Objects as opposed to what?  Of course books are objects. But they are, and especially were, also the keepers and purveyors of civilization. And the more we are aware of that, as we are during a time of extreme change, the more books also become objects, whether to be collected, published in attractive series (like Penguin's modestly priced "Hardcover Classics'), cannibalized (as by publishers who depart from the 500-year-old principles of book design by placing an index, for example, with the front matter), or used as building blocks for structures or works of art.

We (civilization, such as it is at this point) are in the midst of a change of untold proportions in moving our print archives to the Internet. Assuming, that is, that we can keep track of the technology, a nagging problem for those of us who have lived through the transition from slides to celluloid film to digital "film" or records to tapes to dvds.


Thursday, March 28, 2013

Sweet Tooth

Long ago, from an etymological resource I can no longer find, I learned that people who enjoyed sweets were thought to have an extra tooth, the sweet tooth. People with a sweet tooth love--or even crave--sugar, candy, cookies, pastries, desserts, ice cream.
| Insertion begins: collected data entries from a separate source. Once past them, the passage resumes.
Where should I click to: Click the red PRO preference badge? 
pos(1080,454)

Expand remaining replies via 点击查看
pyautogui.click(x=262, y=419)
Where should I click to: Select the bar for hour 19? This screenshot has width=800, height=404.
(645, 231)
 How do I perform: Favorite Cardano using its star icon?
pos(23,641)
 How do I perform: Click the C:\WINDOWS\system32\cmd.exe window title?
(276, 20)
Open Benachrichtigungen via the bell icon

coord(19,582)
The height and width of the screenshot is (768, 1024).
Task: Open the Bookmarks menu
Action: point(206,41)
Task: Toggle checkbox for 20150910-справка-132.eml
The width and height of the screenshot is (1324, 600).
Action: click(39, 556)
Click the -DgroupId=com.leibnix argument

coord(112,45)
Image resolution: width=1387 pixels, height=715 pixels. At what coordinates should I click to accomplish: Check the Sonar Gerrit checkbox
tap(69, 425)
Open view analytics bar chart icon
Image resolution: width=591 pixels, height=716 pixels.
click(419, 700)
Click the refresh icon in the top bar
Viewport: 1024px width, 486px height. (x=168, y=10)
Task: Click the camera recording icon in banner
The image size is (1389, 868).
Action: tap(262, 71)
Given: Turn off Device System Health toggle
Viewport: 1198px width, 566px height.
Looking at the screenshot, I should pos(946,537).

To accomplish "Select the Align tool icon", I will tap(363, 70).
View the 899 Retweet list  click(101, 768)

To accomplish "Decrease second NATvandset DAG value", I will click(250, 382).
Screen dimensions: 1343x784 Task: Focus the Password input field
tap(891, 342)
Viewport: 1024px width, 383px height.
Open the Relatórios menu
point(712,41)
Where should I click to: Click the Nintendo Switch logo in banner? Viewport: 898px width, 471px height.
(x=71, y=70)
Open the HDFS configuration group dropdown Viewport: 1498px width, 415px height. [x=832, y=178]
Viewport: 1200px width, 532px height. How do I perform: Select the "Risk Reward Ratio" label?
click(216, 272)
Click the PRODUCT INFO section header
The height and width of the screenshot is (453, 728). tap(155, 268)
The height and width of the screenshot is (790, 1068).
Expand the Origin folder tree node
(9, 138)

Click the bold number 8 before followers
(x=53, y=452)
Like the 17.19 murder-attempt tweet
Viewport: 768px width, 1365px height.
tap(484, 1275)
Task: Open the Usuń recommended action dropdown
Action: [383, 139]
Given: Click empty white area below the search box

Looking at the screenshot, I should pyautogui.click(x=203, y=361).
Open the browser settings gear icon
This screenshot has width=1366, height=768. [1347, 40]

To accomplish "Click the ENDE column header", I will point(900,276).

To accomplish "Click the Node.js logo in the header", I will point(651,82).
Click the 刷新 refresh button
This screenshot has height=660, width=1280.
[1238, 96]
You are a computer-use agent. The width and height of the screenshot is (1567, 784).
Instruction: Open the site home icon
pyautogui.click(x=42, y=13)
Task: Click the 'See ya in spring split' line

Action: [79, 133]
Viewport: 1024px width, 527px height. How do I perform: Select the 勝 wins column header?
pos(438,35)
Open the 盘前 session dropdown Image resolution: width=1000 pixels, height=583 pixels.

Test: do you find yourself standing at the kitchen cupboard, spoon in hand, eating the lumps that have formed in the brown-sugar bag? Do you know that you can actually create these lumps by adding a few drops of water to the bag ahead of time? No? Ahem. (Reclaiming dignity.)

Anyway, I inherited this sweet tooth from my Danish grandfather, all five feet four inches of him. (As the elder daughter of an only child, I also inherited boxes-ful of family information, including his naval record, which gives his barely regulation height.)

Somewhere in there is a letter he wrote home during the Great War. He enlisted right after America joined the war, April 1917, and set sail for France as the bursar of a naval troop-transport ship. He writes that his favorite thing to do is go up on deck with a box of chocolates and eat them all up.

Meanwhile, as for the things that keep a word nerd up at night:

Elder because in comparisons of two, your only choices are younger or older, the comparative form; in comparisons of three or more, you have old, older, and oldest, the superlative form. So if I had two sisters instead of one, I would be the oldest. And, as my sister reminds me, I will always be older.

As for giving my grandfather's height, I had several choices:
     five feet four inches
     5ft 4in
     5' 4"
I chose the version I did because it fit with the easy-to-read vibe of an informal essay.